YOungsters with large pay packets find it difficult to cope with the work-life as married persons. Soon they part ways and go in for divorce by mutual consent. Can't we arrest this trend?

The marriage vow between a bride and groom, “till death do us part” seems to have lost its value and sanctity. Marriage doesn't appear to be a life time commitment to each other anymore. It has become fun and a lot of fun and people treat it like a discardable banana skin. Our creator God would be sad at watching this development on the Earth.

I think the villains are the IT Companies and Call centres as far as India is concerned. A college student who had been living on a pocket money of about Rs 500 per month finds himself suddenly loaded with a bundle of crisp currency notes running to Rs. 20,000 or beyond. In the olden days, youngsters used to handover the pay packet to the parents. But not so these days. They detach themselves from the family, hire their

own apartment, go and squander the money in restaurants and parks and drink houses.

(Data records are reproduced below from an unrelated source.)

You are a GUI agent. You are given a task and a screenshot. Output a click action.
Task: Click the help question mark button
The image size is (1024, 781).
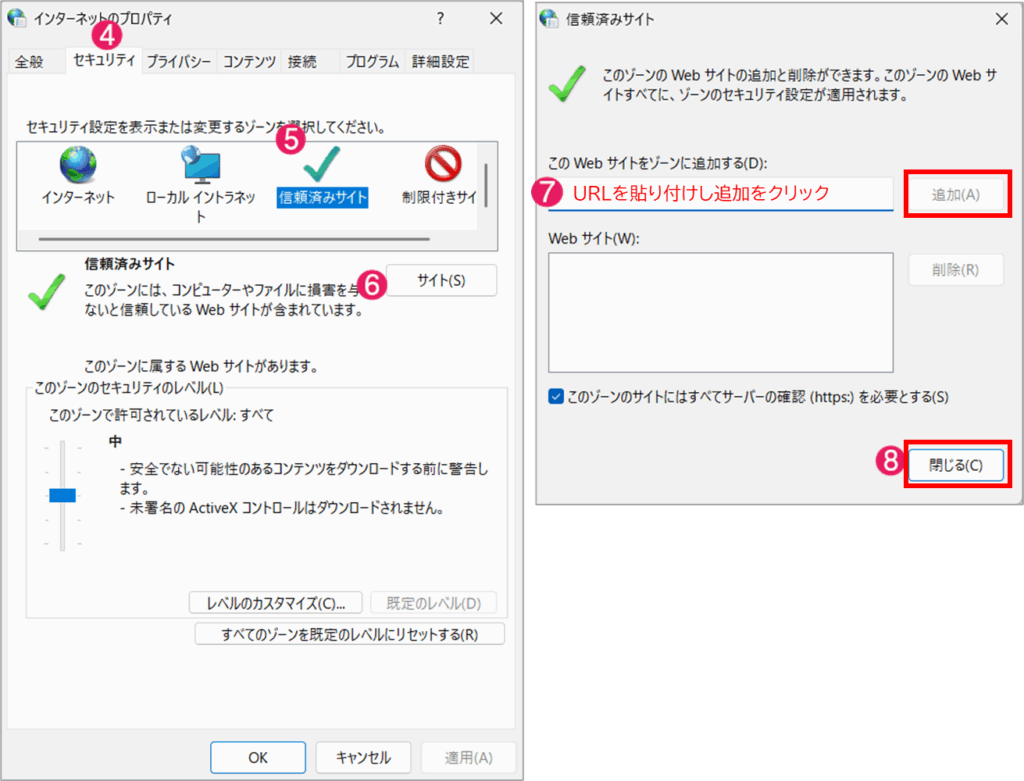(x=441, y=18)
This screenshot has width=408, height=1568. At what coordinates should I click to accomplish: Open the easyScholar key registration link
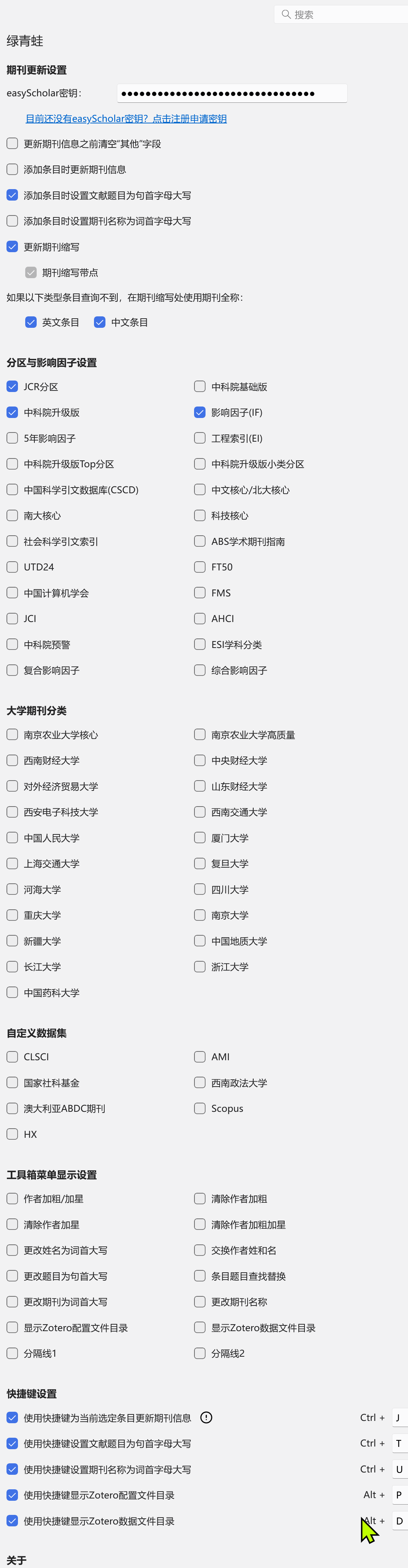click(x=126, y=119)
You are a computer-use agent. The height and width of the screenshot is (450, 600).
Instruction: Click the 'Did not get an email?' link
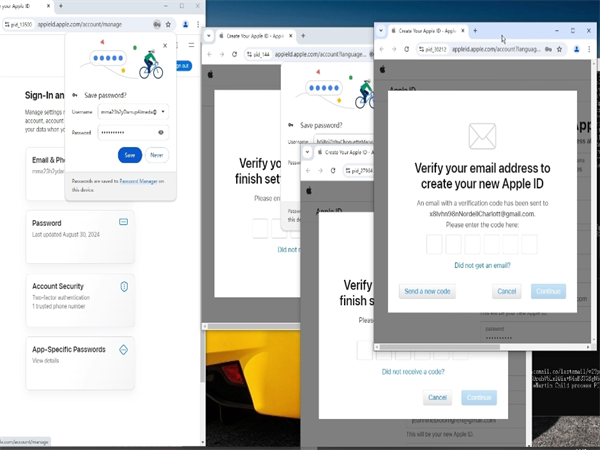(x=482, y=265)
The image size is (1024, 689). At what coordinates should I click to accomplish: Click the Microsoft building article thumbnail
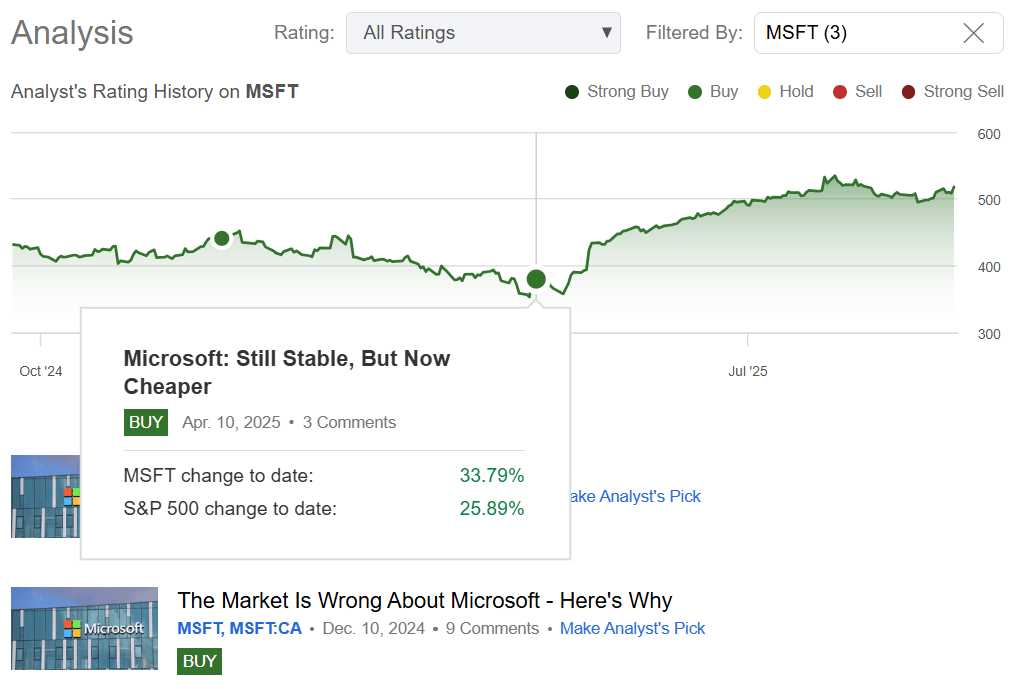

In these wild parties, they do mix with the opposite sex quite liberally to while away their time and melt away their job- tension; a friendship developes. And one fine evening, the man proposes and the lady concerned accepts and they get married a week later. Both are working persons with fat pay packets.

Their working hours don't match; one works at night and the other during day. Even their weekly "day off" is on different days. Occasionally they may see each other just for a few minutes before rushing off for work.

Marriage has made no difference in their work schedule. If anything it gets on their nerves. Further, they come under some restrictions of the society. They can't move about freely nor mix around with the opposite sex liberally. Marriage turns sour. And they want to go their own way. They approach a family court for divorce by "mutual consent". The court cannot grant it until the mandatory period of one year of separate living, is over. This is a period of great freedom indeed. In course of time the Divorce materialises. The woman is free from the so called bond of marriage. She is not interested in alimony. What for? Her earning perhaps is a few times more than the alimony the court may grant.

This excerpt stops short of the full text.